I'm sitting here in the dark at the computer with a glass of wine.
I got a bit off track with my workouts during the neverending cold, and have resumed them. I was surprised at the initial difficulty. I was exhausted and it was hard to breathe. Today, I did 6.5 mi. doing a double cardio, the first was a 30 min 'armblaster' workout. Then I did a 35 min 'cool down' cardio on the treadmill, 3.5 mph. I was exhausted, but a good exhausted, but today, for the first time, I felt like I was back on track, so to speak.
You know, being a parent of adult children is hard stuff. You see them making foolish choices and it leaves you with a choice; you can either say, "Ah well, they are adults..." or you can say, "You're an adult and you're going to do what you're going to do, but your choice is an irresponsible one."
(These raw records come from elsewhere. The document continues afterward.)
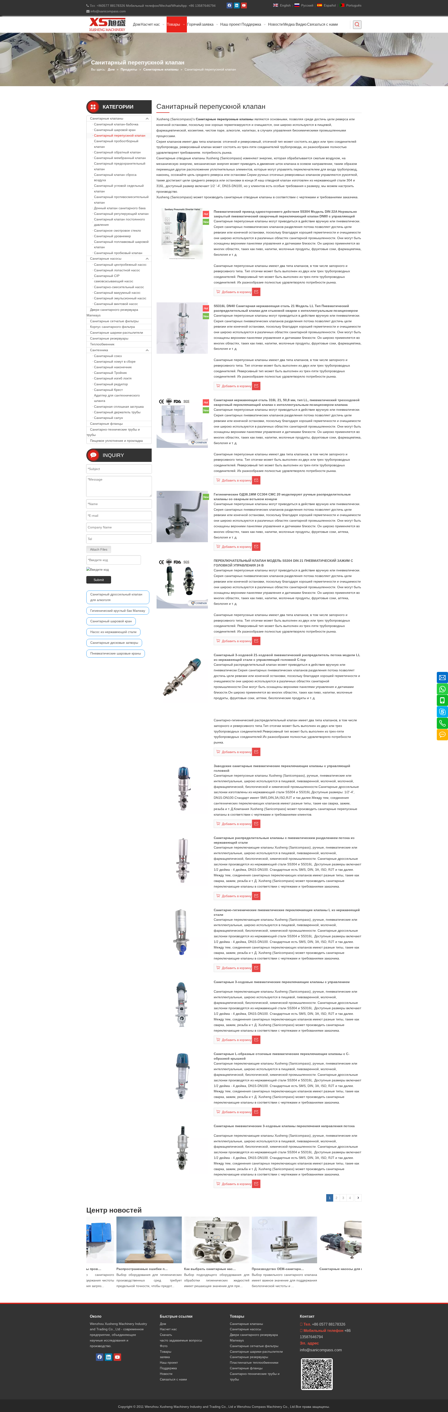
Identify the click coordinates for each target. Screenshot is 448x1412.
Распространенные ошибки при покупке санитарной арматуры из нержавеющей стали (128, 1269)
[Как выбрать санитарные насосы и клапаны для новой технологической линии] (201, 1263)
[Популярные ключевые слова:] (357, 25)
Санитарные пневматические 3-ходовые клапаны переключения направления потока (284, 1126)
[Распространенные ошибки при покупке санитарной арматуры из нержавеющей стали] (134, 1263)
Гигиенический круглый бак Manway (117, 610)
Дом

I was at a store when I saw one of my former Sunday School students, and I talked to him for a while. His dad came up and we talked a bit too. At one point, the father said something and his boy squinched up his face impatiently. Unperturbed, his father said, "I'm your father, and it is my job to tell you the truth."
Tonight, I looked into the face of my adult child. I took a deep breath and I said, "You're an adult and you're going to do what you're going to do, but your choice is an irresponsible and selfish one." I said no more.
I felt like crap for saying it. I would have felt like crap if I didn't.